(Dataset records begins)

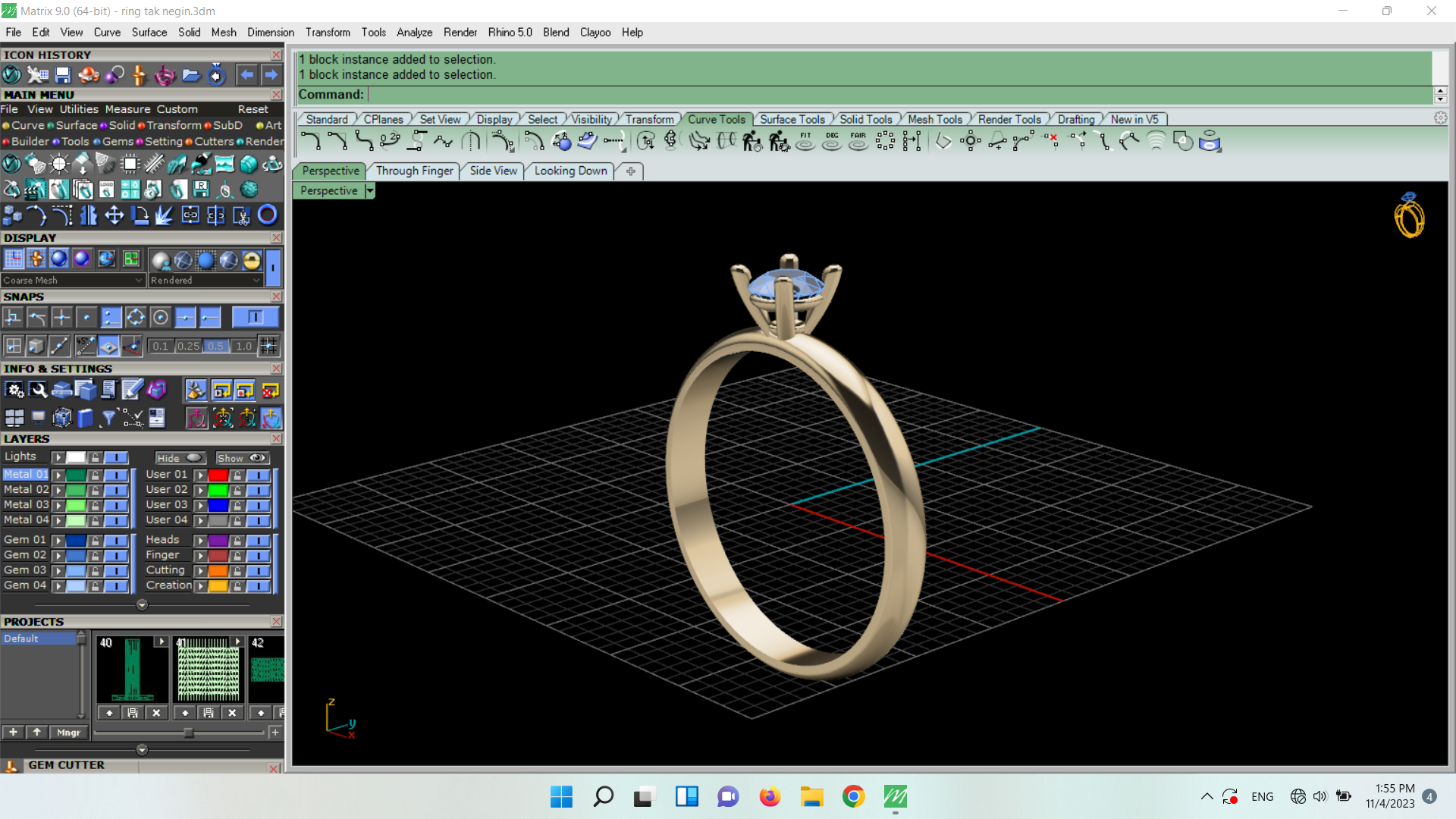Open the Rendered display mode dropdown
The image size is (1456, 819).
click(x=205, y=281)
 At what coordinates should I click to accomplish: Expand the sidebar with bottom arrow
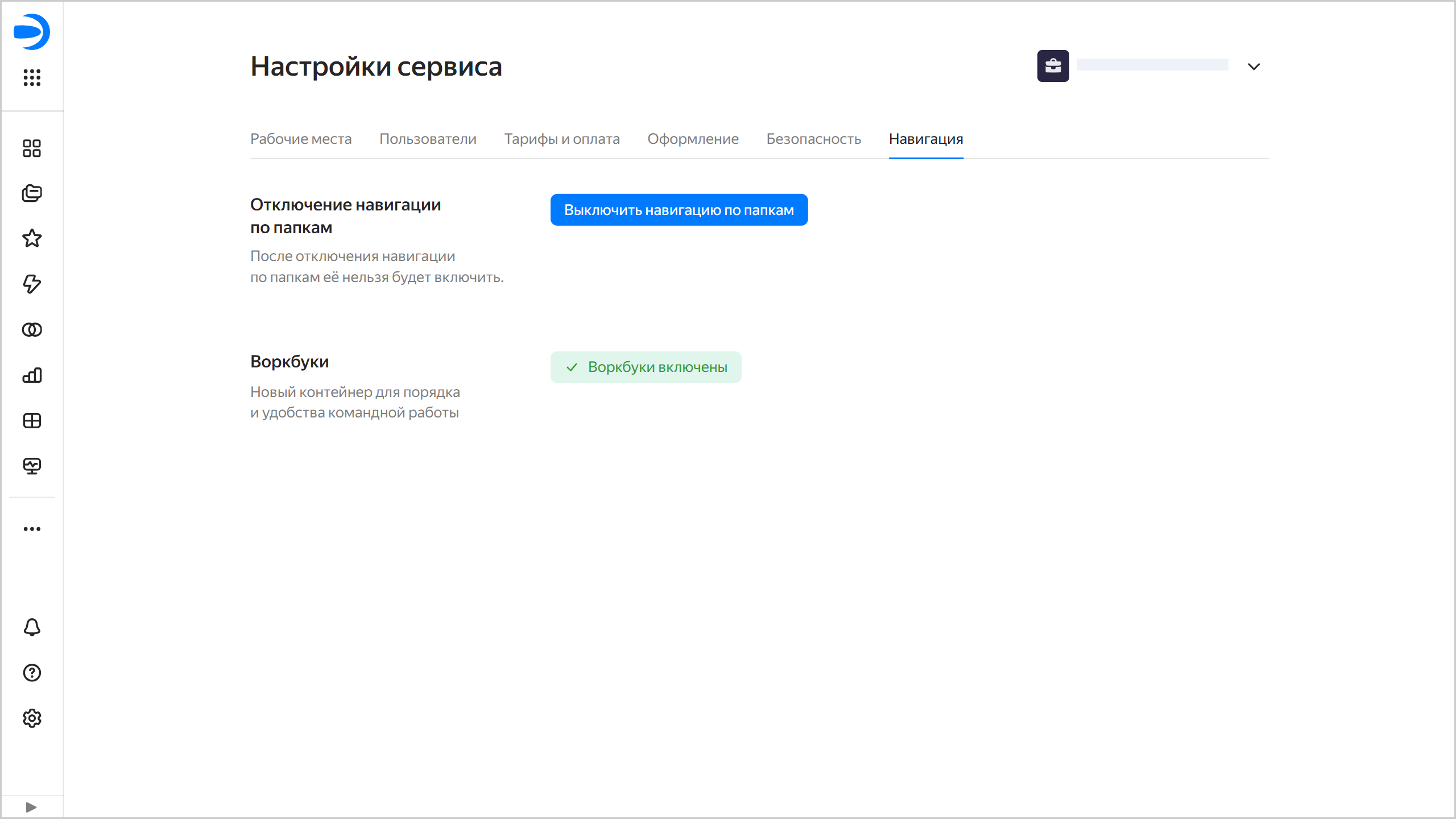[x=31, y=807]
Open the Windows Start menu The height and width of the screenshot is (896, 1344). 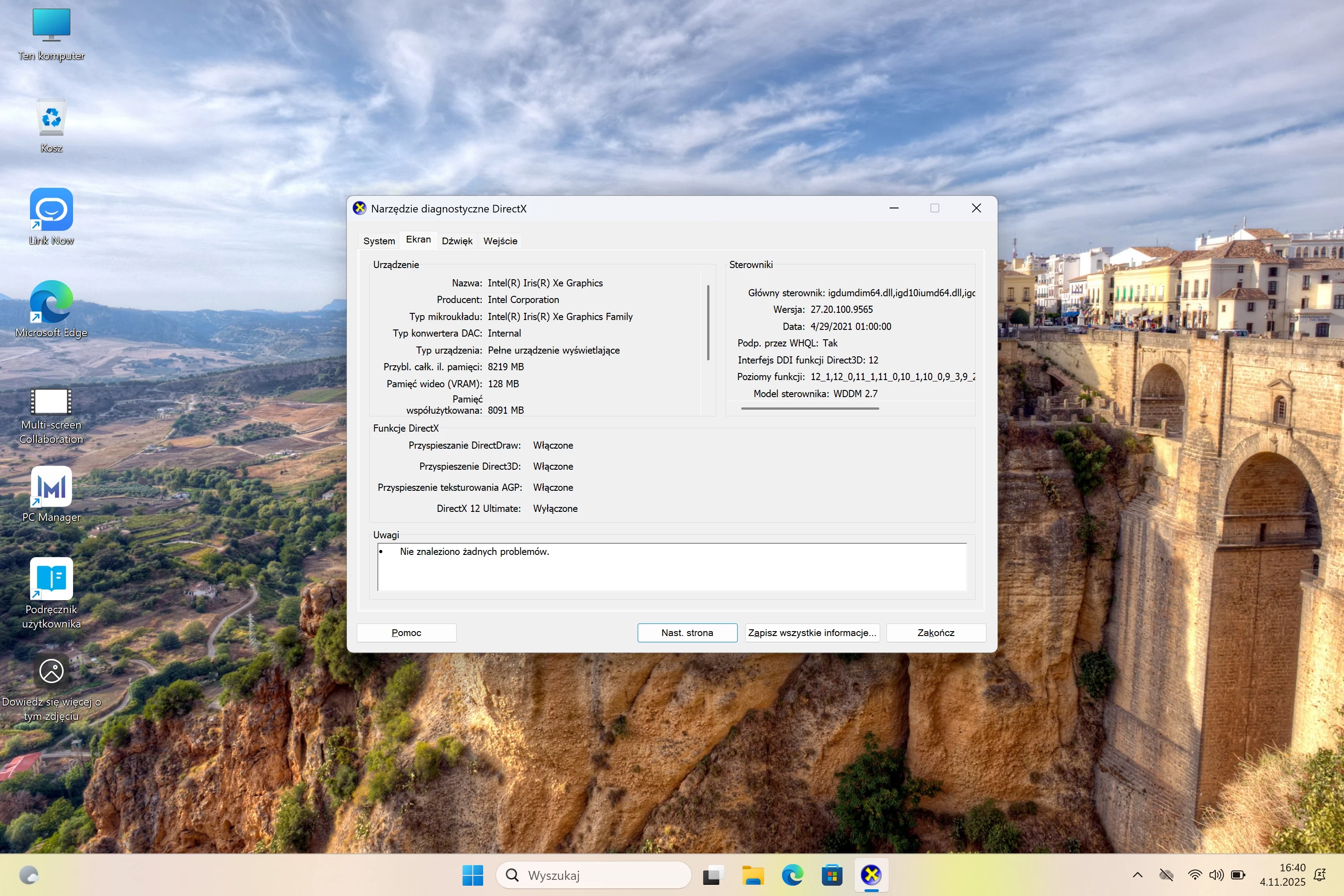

(Dataset records ends)

Activity
Reproduce word for word the lines running from the line with "At what coordinates" through the end of the data, both included, and nothing else; leave out the pictures.

Reply to the task
 At what coordinates should I click to accomplish: Expand the sidebar with bottom arrow
[x=31, y=807]
Open the Windows Start menu The height and width of the screenshot is (896, 1344). 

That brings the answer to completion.